Task inputs
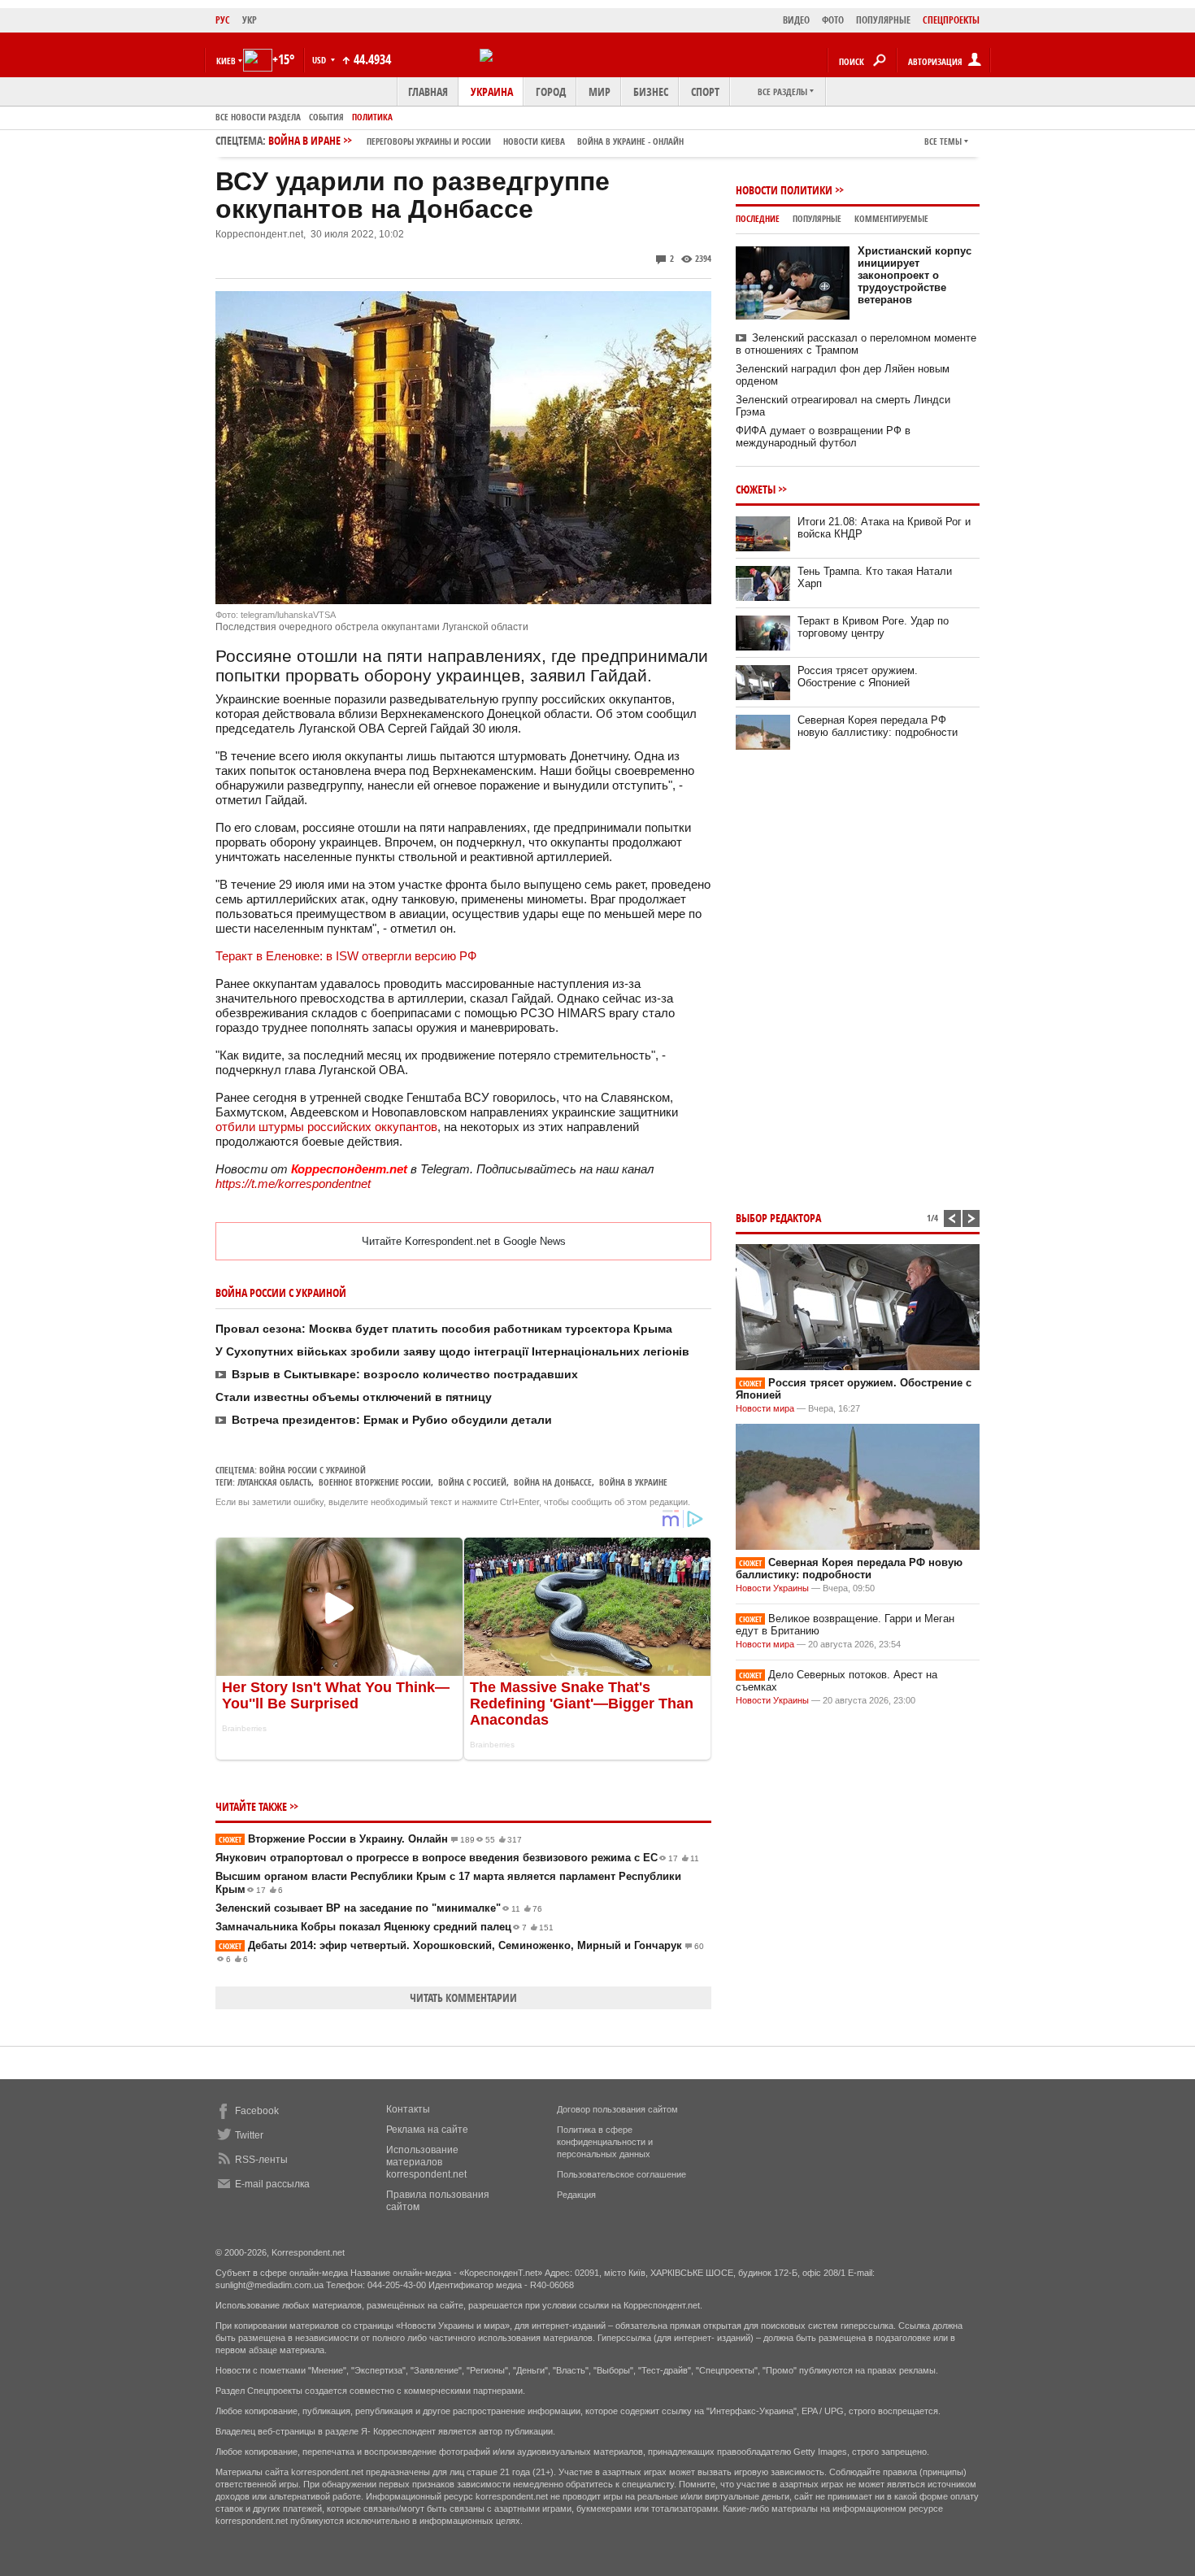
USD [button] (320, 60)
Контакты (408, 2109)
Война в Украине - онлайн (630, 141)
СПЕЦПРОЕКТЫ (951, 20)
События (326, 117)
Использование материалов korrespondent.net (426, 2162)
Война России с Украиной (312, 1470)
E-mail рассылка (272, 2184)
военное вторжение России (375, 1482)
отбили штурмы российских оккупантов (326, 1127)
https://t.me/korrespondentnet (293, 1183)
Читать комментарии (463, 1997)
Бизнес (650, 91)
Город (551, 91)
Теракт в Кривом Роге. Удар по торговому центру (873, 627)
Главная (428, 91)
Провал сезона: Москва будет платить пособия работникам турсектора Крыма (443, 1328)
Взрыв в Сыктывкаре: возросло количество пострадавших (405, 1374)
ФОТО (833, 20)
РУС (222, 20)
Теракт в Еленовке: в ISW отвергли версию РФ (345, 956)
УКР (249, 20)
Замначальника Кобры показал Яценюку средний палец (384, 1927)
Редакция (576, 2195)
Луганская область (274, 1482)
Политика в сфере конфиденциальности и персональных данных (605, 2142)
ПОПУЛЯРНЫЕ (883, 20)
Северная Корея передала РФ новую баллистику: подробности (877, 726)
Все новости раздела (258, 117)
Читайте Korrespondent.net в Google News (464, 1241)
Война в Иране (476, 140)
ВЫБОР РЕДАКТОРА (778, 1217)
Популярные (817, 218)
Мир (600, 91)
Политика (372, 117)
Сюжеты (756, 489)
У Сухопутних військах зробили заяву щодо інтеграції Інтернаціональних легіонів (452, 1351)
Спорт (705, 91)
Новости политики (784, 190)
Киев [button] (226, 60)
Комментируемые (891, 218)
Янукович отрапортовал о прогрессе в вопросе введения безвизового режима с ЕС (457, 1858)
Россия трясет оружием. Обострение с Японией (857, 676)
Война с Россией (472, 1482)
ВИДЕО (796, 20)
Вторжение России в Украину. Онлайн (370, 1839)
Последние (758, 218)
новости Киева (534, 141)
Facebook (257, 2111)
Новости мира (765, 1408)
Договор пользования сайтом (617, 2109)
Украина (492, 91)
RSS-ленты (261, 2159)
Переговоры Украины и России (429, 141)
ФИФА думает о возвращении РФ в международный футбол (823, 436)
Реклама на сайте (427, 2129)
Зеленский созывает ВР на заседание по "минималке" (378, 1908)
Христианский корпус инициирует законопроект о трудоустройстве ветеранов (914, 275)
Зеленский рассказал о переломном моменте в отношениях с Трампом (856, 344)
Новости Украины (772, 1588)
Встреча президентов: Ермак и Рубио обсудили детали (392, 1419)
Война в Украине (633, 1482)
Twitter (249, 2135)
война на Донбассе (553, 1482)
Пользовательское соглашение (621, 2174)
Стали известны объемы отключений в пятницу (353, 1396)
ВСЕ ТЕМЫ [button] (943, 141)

Task details
For each line above that includes the word "Теракт", make a copy of that line.

Task solution
Теракт в Кривом Роге. Удар по торговому центру (873, 627)
Теракт в Еленовке: в ISW отвергли версию РФ (345, 956)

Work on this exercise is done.